EXERCISE INPUT START

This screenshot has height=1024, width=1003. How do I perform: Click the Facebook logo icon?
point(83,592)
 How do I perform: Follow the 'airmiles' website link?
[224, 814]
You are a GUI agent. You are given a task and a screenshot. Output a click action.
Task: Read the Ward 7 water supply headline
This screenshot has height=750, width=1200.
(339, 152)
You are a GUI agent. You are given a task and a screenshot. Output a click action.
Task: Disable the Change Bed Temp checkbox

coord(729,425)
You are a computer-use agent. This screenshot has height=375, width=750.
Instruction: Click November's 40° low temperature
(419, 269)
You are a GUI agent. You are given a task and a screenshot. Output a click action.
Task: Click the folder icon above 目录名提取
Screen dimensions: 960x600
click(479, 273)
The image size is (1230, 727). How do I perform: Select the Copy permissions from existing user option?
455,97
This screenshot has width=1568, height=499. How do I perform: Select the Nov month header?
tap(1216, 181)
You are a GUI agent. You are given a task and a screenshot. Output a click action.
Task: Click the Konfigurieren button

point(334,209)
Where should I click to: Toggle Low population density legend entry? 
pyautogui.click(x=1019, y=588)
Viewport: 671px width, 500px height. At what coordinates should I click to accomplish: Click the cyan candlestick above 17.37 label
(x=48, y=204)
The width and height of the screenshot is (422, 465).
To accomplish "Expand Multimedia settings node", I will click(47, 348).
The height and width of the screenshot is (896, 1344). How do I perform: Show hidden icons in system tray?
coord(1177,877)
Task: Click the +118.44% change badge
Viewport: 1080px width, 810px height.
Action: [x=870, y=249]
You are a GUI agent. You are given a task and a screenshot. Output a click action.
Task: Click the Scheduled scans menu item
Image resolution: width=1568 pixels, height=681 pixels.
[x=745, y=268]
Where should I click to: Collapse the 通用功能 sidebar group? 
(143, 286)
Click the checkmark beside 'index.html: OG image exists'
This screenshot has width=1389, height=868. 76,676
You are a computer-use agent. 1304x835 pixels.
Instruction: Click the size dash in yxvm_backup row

EXERCISE INPUT END

## PROBLEM REQUIREMENTS
Return all lines from the entries that contain the string "computer".

## YOUR RESPONSE
You are a computer-use agent. This screenshot has height=375, width=750.
You are a computer-use agent. 1304x835 pixels.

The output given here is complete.